The Elf called to plants and undergrowth, gently awakening them from their slumber, encouraging them to grow and spread life. The apple tree shook its branches with a yawn and some of its blossoms began to sail down. They danced together with the flakes of snow until Tauriel could no longer tell which was which. The view mesmerized her and for a terrible long heartbeat she longed for nothing anymore. It was not peace, not rest―it was death. At once the fire within her blazed through the haze. There was only one way to end it.
Blades rang as they were drawn and Tauriel charged. Caution bid her to halt her strike but Tauriel knew that her eyes tried to fool her for her heart spoke loud and clear and what she thought she saw, could not be.
The Elf swirled around, ere her daggers could even brush his skin and Tauriel froze and looked up right into her father's face.
She only remembered him from her memories. Those light green-blue eyes had―for the short time she had been allowed to know them―always harbored the warmth of a summer forest and the calmness of the sea on a cloudless day.
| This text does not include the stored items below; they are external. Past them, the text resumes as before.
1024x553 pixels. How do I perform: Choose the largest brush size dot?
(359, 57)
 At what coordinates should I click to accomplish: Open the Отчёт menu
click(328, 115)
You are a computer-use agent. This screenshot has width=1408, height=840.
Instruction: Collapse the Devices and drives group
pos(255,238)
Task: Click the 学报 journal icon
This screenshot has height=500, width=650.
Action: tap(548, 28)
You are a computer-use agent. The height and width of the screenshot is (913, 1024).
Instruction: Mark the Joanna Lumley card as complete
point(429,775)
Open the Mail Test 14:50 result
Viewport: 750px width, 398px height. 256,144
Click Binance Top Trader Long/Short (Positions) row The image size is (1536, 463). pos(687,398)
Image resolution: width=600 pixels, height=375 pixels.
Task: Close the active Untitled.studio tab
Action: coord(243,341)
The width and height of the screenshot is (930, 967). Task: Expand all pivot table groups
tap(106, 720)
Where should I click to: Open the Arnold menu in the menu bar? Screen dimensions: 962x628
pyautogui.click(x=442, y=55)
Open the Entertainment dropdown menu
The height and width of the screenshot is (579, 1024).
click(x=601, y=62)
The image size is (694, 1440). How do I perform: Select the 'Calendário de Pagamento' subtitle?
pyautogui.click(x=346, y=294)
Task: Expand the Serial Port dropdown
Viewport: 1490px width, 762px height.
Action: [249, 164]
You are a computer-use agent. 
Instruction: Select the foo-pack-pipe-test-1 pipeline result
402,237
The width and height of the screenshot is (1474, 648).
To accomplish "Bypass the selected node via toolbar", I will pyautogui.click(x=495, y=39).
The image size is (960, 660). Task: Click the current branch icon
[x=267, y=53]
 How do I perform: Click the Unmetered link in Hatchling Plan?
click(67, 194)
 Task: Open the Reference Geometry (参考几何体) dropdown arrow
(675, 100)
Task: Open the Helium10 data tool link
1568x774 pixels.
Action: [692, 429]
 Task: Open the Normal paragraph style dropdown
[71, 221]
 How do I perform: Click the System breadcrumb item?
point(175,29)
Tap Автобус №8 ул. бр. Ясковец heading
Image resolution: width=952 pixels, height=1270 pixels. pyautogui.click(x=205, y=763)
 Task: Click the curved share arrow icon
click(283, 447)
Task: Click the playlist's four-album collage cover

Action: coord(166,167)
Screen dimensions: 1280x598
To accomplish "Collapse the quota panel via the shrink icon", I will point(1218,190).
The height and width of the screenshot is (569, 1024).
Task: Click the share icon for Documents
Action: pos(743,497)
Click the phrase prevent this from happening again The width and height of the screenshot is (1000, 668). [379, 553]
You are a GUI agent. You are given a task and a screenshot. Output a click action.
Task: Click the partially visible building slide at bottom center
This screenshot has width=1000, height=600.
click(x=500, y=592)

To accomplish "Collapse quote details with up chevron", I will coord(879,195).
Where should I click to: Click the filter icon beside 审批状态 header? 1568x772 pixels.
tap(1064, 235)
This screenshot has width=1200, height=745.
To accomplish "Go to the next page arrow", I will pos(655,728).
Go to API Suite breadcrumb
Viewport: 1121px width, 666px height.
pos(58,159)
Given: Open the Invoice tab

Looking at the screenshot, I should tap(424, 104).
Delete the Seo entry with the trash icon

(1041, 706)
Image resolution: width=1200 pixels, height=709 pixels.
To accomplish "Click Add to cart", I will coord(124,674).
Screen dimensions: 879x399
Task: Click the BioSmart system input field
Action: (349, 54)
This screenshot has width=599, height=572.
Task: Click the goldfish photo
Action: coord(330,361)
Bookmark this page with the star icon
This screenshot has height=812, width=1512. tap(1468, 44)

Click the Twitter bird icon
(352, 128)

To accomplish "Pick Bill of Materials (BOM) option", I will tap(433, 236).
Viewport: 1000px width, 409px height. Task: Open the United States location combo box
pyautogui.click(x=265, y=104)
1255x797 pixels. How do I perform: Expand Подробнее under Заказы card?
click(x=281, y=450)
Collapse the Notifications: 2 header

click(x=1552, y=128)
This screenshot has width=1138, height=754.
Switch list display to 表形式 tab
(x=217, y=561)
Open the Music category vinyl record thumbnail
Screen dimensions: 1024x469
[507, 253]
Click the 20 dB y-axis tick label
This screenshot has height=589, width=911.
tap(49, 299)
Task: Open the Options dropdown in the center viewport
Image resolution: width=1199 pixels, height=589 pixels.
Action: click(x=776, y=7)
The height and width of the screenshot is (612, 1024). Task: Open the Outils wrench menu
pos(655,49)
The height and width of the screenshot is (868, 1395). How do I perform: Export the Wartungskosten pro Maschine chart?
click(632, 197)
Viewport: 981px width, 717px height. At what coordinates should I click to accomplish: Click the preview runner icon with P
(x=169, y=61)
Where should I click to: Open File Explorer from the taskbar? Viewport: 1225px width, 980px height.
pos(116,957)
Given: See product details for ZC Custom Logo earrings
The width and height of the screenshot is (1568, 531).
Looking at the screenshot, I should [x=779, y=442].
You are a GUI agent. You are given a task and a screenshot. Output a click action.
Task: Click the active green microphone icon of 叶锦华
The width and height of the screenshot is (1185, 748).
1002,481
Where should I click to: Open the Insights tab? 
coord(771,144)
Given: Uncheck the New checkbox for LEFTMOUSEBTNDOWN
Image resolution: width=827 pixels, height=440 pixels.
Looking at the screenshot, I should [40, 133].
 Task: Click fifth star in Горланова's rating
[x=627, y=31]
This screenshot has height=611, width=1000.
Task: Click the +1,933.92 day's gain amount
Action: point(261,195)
It had seemed to her as if her ada must have dwelt more on the sea than in the woods to come by such eyes.
He looked at her long and searchingly and then a shift went through him and his features softened. "How you stand where I once stood. On the very same day all those life times ago. Do you know what I see, pînmaethril nín?"
Tauriel stiffened. She thought, she would never hear him say this term of endearment ever again. It tore her open even more. She shifted her stance, daggers lowered but not put to rest.
"I see myself: the same fears, the same mistakes … the same anger," he added pointedly.
"And you are disappointed."
"No. I fear that you will not understand."
At that, one of his hands came up to her face and a lone strand of auburn hair was gently brushed back behind her ear. Another feather-lightly brush and some of the apple blossoms danced from her hair slowly down to the ground.
He smiled at her then. But it was defiled by both sorrow and remorse. "You have never forgiven me for hurting you. Now that I have done it once, I will do it again. I will have to do it again. You know that―after all it was you who allowed me to have such power."
Tauriel's eyes flashed. Swiftly the elleth dropped on her knee, the clunk of fallen blades rang in her ears like a curse and one of her hands found the place above where her heart was in uproar. She did not offer him her other hand in a display of respect, for her actions spoke as a plea, he may hear her out. "My trust in you has not been shaken."
He chuckled. Once a sound she fell asleep to―now a stranger to her ears. "Clearly not. Yet, it is not as surprising as it seems. After all, what happens to the old stag when the young one has grown up?"
"This is not what I have come for, my Lord."
She looked up and the mist before her eyes lifted like a veil. Auburn hair washed away into the sliver rays of starlight as if all color was drained from this world to reveal that what holds it together in its innermost elements was but the dust of stars. Warm green-blue orbs changed into the keen-sighted but grieved pair of steel-blue eyes worn by the Elven-King. He was clad in the same garb as her; no crown adorned his head, no elegant robe clung to him like it belonged and yet at the same time did not seem to. He looked like Legolas―were it not for the blank hardened coldness on his face and the magnificence and strength his presence emanated, that reminded Tauriel of the snow covered mountains in the distance.
"No?" he inquired half-heartedly, clearly amused by her display. "You have served our people for over two centuries now and yet you still mistake trust for loyalty. Do you think them one and the same?"
The mighty Elven-King was not expecting an answer, for any answer she might give would not do; and thus Tauriel gave none. She starred wide eyed up at him accepting any judgement he may see fit.
"Where trust goes, love will follow," said he and seldom had Tauriel ever heard him speak these words as if they did not bring him great pain. "Loyalty knows no selfishness and there is nothing more selfish in this world than love and all the shapes and shades it can take."
That was when caution failed her once and for all. Her mind slipped: "Surely there can be no real loyalty without devotion―unless you force it."
"And thus, leaving a King in the peril to be either loved or feared? I think not."
Tauriel shuddered, for Thranduil's voice was deprived of any warmth.
"There is one thing you cannot forget: You are mine. One of many but you belong to me. Fealty with love, valor with honor, oath-breaking with vengeance. This is what was promised. I cannot care for trust."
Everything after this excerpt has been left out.